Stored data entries
=======

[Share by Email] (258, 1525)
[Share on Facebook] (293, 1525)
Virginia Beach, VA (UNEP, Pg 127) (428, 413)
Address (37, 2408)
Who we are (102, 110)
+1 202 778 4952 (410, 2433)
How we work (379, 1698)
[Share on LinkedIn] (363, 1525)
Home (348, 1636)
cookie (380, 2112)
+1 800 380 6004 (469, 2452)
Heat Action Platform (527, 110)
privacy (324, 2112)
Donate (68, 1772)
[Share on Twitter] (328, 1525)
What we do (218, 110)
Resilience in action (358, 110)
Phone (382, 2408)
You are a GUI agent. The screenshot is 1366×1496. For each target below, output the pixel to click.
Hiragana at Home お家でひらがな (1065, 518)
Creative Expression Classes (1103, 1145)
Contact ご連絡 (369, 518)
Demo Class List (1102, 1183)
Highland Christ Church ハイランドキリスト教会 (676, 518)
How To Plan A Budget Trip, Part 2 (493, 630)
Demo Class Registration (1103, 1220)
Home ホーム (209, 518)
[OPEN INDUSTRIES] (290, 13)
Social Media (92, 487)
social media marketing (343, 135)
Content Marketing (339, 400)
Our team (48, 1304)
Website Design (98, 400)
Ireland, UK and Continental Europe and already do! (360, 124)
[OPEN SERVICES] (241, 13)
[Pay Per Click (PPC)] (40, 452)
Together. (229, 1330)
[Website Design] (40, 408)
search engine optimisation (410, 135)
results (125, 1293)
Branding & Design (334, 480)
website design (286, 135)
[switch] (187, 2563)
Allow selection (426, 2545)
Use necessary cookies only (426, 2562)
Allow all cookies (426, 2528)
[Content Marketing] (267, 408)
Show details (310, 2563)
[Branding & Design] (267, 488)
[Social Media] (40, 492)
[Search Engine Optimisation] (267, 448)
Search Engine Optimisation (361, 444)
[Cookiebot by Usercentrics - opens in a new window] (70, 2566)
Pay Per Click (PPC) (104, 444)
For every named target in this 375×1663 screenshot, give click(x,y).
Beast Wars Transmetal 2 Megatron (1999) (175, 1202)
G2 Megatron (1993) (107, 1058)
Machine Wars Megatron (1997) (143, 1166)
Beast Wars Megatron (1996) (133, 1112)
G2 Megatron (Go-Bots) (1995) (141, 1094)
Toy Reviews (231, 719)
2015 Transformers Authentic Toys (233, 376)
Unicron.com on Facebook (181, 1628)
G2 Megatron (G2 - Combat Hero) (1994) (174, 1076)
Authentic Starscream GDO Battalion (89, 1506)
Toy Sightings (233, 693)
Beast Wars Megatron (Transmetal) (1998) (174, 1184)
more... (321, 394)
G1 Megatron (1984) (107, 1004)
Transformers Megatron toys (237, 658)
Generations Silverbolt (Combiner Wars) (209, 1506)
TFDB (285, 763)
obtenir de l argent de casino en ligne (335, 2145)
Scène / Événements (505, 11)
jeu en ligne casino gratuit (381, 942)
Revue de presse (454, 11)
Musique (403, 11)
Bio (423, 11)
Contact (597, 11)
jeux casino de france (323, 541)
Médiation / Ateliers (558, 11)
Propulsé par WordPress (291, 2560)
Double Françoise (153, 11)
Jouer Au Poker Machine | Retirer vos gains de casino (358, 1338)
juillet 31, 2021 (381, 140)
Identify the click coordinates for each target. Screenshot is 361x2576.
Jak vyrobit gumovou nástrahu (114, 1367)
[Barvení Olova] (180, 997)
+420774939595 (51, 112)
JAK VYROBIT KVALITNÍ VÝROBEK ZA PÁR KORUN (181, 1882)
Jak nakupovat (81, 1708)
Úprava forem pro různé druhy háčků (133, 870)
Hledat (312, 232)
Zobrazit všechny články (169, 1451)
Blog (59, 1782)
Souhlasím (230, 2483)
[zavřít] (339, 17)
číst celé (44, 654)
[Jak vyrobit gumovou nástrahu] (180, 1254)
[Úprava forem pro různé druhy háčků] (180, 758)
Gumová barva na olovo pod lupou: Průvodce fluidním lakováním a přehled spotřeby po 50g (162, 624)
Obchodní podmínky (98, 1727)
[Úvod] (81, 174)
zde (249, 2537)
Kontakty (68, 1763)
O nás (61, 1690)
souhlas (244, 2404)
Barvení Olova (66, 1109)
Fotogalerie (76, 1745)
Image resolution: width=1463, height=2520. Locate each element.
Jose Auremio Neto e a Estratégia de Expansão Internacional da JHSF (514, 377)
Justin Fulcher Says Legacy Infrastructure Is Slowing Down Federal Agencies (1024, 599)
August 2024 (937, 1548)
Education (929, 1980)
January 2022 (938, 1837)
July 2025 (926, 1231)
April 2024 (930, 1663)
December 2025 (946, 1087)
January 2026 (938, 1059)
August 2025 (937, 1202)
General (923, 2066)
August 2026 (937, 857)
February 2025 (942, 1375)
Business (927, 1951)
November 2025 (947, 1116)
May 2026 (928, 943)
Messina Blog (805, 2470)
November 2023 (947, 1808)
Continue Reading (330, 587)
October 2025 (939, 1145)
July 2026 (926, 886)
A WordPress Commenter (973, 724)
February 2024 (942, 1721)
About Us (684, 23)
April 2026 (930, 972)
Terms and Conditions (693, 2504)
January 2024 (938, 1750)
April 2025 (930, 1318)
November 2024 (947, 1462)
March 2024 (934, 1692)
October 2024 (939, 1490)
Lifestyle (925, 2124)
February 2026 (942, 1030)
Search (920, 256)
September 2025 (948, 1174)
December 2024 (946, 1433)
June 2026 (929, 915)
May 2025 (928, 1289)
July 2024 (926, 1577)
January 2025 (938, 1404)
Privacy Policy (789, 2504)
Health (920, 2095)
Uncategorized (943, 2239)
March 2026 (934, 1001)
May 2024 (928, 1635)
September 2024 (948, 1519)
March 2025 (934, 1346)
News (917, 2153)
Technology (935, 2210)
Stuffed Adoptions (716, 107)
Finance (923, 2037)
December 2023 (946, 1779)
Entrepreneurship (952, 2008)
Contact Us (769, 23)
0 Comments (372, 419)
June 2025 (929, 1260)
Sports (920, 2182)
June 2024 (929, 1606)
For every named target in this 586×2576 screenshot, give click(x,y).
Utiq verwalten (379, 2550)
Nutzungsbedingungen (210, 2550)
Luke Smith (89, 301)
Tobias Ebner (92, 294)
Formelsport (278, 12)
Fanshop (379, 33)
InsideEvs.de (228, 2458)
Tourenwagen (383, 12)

=======

GOAL OF THE EXERCISE: Would you copy each line of the records that contains "nástrahu"?

EXPECTED OUTPUT:
Jak vyrobit gumovou nástrahu (114, 1367)
[Jak vyrobit gumovou nástrahu] (180, 1254)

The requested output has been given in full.